SAN FRANCISCO - US President Barack Obama voiced confidence Friday that a “shocked and heartbroken” nation would eventually tighten permissive gun laws, striking a more strident tone after the deadly Charleston shooting.

Obama told US mayors in San Francisco that change would come one day, as he took on detractors who accused him of politicizing the deaths of nine black worshippers in South Carolina. Describing gun crime as a crisis that “tears at the fabric of a community” and “costs this country dearly,” Obama said: “More than 11,000 Americans were killed by gun violence in 2013 alone. 11,000.”

He accused Congress of failing to act after a mass shooting in Newtown, Connecticut, in 2012 which killed 26 people, including 20 children, at Sandy Hook elementary school. “We wouldn’t have prevented every act of violence or even most,” Obama said.

“We don’t know if it (gun reform) would have prevented what happened in Charleston. No reform can guarantee elimination of violence, but we might still have some more Americans with us. “We might have stopped one shooter, some families might still be whole. You all might have to attend fewer funerals.”

In the immediate aftermath of the Charleston shooting Obama had voiced resignation that change would not come in the autumn of his eight-year term in office. On Friday he sounded more resolute and called for an honest debate. “At the very least we should be able to talk about this issue as citizens. Without demonizing all gun owners who are overwhelmingly law abiding, but also without suggesting that any debate about this involves a wild-eyed plot to take everybody’s guns away,” he said. “I’m not resigned. I have faith we will eventually do the right thing,” he said. “We have the capacity to change, but we have to feel a sense of urgency about it.” Moreover, Barack Obama will in late July become the first sitting American leader to visit Ethiopia and the headquarters of the African Union, the White House said Friday.

Obama’s trip to Addis Ababa will come directly after an already announced trip to Kenya, his first as president to his father’s homeland, press secretary Josh Earnest announced. Obama will meet both the Ethiopian government and AU leaders, for talks on how to “accelerate economic growth, strengthen democratic institutions and improve security.”

The election of the United States’ first black president — and the first with an African parent — raised high hopes on the continent, but Obama has been a cautious friend. In August last year, the White House hosted a huge Washington summit of African leaders and the upcoming July trip is intended to build on progress towards closer economic ties.

A presidential visit to Kenya had been put on ice while President Uhuru Kenyatta faced charges of crimes against humanity for his role in 2007-2008 post-election violence. The International Criminal Court has since suspended that prosecution, citing a lack of evidence and Kenya’s failure to cooperate. Human rights groups have questioned the visit to Kenya, but are also asking why Obama is visiting Ethiopia so soon after a contested election. Africa’s second most populous nation held a vote in May that was described by many independent observers as flawed. The governing party, which has ruled for over two decades, won a landslide, amid opposition allegations of intimidation and vote rigging.

“The decision by President Obama to travel to Ethiopia, which has seen three opposition party members murdered this week alone, is very troubling,” Jeffrey Smith of the Robert F. Kennedy Center for Justice & Human Rights told AFP.

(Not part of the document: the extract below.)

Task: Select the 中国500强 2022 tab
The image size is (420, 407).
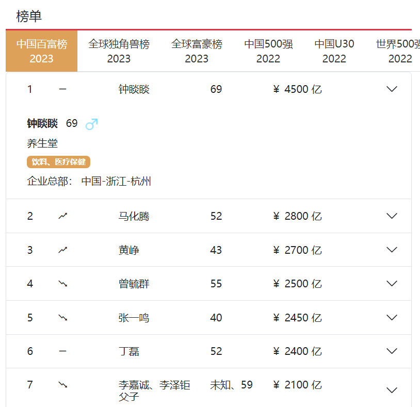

Smith said the timing, and the symbolism of Obama’s trip, would “further solidify the image that America stands behind Africa’s autocrats.” The White House stressed that it frequently addresses issues of democracy and political rights with countries in the region.

“We regularly, both in public and in private, communicate our concerns about some of the issues,” White House spokesman Eric Schultz said. “I don’t think that is going to stop because of this visit.” Ethiopia and Kenya have both been on the frontline of the fight against Somalia’s Al-Qaeda-allied militia Shebab, and have been important security partners to Washington. Shebab units have been hunted by African Union troops and US drones inside Somalia — but have outflanked the Kenyan contingent in Somalia to mount a string of gruesome cross-border raids. In April last year the group attacked a university in Garissa, Kenya killing 148 people — most of them students.